Blowing and sneezing: Make sure not to blow or sneeze after extraction as it creates a negative pressure thereby dislodging the clot and making the conditions favorable for dry socket.
Don’t spit minimum for 24 hours after tooth extraction because it can dislodge the clot. If the clot is dislodged you can have very painful condition known as dry socket. In case of dry socket, physiologic clot is lose both in quantity and quality. Afterwards one should spit 3-4 times in a day so that no food is lodged near the area where the tooth is removed. Dentist may advice CHLOROHEXIDINE mouth rinses as they kill bacteria.
Anesthetic feeling:
It shouldn’t be a matter of worry if you feel numb even after surgery, as the period of numbness depends upon the area and dosage where anesthesia was given. So, it may vary for 6 hours to as long as a day. Make sure not to chew or bite something from that area.
Nausea: Feeling of nausea is also common after extraction. There are situations when anything you eat goes out. To get rid of nausea, take a teaspoon of Jell-O mix and
Don’t smoke for 48 hours after tooth extraction as the chemicals in the smoke can effect the clot and hence the chances of developing dry socket 3-4 days after tooth extraction increases.

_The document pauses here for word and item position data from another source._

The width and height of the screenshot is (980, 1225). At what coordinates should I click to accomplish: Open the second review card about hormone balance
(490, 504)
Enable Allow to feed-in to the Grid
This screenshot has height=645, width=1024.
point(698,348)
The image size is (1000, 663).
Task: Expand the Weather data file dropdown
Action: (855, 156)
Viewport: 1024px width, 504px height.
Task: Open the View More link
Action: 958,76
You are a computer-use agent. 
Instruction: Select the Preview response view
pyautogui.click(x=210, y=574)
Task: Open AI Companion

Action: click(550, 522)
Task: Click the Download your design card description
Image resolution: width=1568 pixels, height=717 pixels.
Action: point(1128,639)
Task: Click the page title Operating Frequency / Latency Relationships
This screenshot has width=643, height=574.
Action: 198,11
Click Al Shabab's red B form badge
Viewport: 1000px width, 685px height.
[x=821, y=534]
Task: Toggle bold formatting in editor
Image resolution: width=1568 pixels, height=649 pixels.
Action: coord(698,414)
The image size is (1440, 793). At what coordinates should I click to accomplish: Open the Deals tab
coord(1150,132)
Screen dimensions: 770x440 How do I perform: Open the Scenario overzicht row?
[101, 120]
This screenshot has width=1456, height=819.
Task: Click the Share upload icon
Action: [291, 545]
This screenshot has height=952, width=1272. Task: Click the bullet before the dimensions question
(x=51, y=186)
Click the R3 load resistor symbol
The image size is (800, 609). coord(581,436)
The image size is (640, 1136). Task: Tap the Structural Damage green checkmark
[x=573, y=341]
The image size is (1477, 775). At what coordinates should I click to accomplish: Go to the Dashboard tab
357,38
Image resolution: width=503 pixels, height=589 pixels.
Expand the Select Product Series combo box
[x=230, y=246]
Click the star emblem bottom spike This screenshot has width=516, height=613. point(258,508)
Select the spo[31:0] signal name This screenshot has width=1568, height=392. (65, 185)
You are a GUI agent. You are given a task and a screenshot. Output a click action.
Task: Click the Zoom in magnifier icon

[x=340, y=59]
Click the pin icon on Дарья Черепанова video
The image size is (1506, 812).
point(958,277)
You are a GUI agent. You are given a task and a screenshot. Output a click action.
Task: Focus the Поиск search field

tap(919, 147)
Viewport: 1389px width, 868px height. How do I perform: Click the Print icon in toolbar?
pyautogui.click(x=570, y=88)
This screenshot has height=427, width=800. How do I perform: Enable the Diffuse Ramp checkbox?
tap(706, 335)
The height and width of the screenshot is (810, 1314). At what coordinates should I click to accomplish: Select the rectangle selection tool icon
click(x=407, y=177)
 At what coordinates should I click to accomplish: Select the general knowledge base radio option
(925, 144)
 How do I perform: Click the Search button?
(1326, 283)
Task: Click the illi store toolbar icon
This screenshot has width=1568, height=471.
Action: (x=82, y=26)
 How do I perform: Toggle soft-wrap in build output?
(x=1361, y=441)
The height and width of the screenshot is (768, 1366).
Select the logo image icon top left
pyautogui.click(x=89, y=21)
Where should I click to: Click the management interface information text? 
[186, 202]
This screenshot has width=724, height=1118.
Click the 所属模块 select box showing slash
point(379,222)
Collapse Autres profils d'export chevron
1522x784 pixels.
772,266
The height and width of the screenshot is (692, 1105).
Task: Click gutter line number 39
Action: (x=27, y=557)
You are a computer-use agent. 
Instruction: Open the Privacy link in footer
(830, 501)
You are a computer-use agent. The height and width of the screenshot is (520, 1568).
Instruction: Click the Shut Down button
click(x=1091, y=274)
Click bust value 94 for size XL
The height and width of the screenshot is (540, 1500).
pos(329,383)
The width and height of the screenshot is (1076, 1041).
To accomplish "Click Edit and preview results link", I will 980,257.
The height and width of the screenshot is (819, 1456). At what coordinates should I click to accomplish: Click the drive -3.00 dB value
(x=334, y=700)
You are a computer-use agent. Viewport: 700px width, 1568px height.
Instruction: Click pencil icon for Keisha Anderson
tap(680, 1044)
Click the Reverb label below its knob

Don’t take solids immediately after Tooth Extraction till the numbness
is there. When you start feeling your jaws you can start taking solids. After tooth extraction, take soft and liquid foods like soups, mashed potatoes, yogurts, milkshakes, smoothies etc.
Warm saline rinses:
The main aim of rinsing is to clean the area of extraction as it is not possible to brush the socket. We mix salt to make the solution isotonic and similar to natural tissue fluid and thus it is less irritating than water. Rinsing is usually advised 12 hours after extraction. So, warm saline rinses help in cleaning and maintaining the hygiene of that area.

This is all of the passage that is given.